CVE-2017-12129
Description
An exploitable Weak Cryptography for Passwords vulnerability exists in the web server functionality of Moxa EDR-810 V4.1 build 17030317. An attacker could intercept weakly encrypted passwords and could brute force them.
AI Insight
LLM-synthesized narrative grounded in this CVE's description and references.

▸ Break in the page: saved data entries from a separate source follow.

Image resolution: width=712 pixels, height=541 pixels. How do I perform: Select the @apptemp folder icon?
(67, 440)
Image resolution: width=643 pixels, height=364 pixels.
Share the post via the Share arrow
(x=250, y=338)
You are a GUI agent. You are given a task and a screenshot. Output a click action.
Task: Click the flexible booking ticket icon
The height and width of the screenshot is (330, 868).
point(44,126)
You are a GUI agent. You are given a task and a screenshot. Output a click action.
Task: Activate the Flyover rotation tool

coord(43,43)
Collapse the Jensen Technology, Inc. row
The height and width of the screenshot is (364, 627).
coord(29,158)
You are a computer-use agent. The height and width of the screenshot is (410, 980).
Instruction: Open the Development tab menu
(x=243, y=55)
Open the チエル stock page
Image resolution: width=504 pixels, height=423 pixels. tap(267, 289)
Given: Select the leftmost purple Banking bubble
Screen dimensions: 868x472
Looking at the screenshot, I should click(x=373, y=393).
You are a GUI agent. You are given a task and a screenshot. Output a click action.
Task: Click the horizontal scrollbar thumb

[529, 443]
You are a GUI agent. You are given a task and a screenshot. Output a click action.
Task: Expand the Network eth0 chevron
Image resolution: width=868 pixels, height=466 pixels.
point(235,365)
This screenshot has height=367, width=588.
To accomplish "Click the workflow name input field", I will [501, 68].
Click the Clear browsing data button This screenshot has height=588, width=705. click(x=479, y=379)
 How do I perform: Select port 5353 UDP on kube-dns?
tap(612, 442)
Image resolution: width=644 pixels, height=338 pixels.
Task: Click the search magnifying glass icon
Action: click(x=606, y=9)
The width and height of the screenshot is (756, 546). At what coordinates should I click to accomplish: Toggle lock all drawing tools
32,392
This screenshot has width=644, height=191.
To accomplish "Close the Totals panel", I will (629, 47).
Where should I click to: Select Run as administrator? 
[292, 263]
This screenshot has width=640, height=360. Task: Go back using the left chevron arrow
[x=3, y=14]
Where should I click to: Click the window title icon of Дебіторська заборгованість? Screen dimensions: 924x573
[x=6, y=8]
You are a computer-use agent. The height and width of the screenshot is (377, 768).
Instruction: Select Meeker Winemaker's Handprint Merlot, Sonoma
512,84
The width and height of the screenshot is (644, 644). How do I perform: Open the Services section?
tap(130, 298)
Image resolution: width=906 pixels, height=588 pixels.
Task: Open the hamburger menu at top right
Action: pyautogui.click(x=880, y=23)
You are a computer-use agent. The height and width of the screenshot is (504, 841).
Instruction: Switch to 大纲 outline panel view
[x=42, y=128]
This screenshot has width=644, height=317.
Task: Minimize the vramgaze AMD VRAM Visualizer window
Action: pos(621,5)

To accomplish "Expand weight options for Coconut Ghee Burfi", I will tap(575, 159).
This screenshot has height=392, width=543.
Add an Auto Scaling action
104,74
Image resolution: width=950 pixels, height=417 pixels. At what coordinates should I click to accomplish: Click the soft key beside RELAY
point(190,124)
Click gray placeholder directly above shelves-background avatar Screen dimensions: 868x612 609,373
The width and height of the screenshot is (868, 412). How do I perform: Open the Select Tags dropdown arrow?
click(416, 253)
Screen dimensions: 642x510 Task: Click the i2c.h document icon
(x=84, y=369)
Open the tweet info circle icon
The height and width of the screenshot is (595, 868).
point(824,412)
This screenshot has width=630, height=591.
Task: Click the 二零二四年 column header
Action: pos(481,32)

Moxa EDR-810 V4.1 uses unsalted MD5 hashes for password transmission, allowing interception and offline brute-force cracking.
Vulnerability
The Moxa EDR-810 web server, version V4.1 build 17030317, employs weak cryptography for password handling. After initial authentication, each subsequent HTTP request includes the password as an unsalted MD5 hash in the PASSWORD cookie parameter. This design flaw (CWE-216) makes the password hash trivially susceptible to offline brute-force attacks [1].
Exploitation
An attacker with network access to the administrative interface can intercept the HTTP traffic using standard packet capture tools. By extracting the PASSWORD cookie value from any authenticated request (e.g., a GET to /overview.asp), the attacker obtains the MD5 hash of the admin password. No authentication or user interaction is required beyond the capture of a single traffic sample. The attacker then performs an offline dictionary or brute-force attack against the captured hash to recover the plaintext password [1].
Impact
Successful exploitation reveals the device's administrative password. This grants the attacker unauthorized access to the web interface, allowing full control over device configuration, network settings, and security policies. The impact is limited to confidentiality of the password, with no direct remote code execution, but elevated access can be leveraged against the network [1].
Mitigation
Moxa released a patched firmware version on April 12, 2018, which fixes this vulnerability. Users should update to the latest firmware available from Moxa's support website. No workaround is documented for unpatched versions; upgrading is the only mitigation [1].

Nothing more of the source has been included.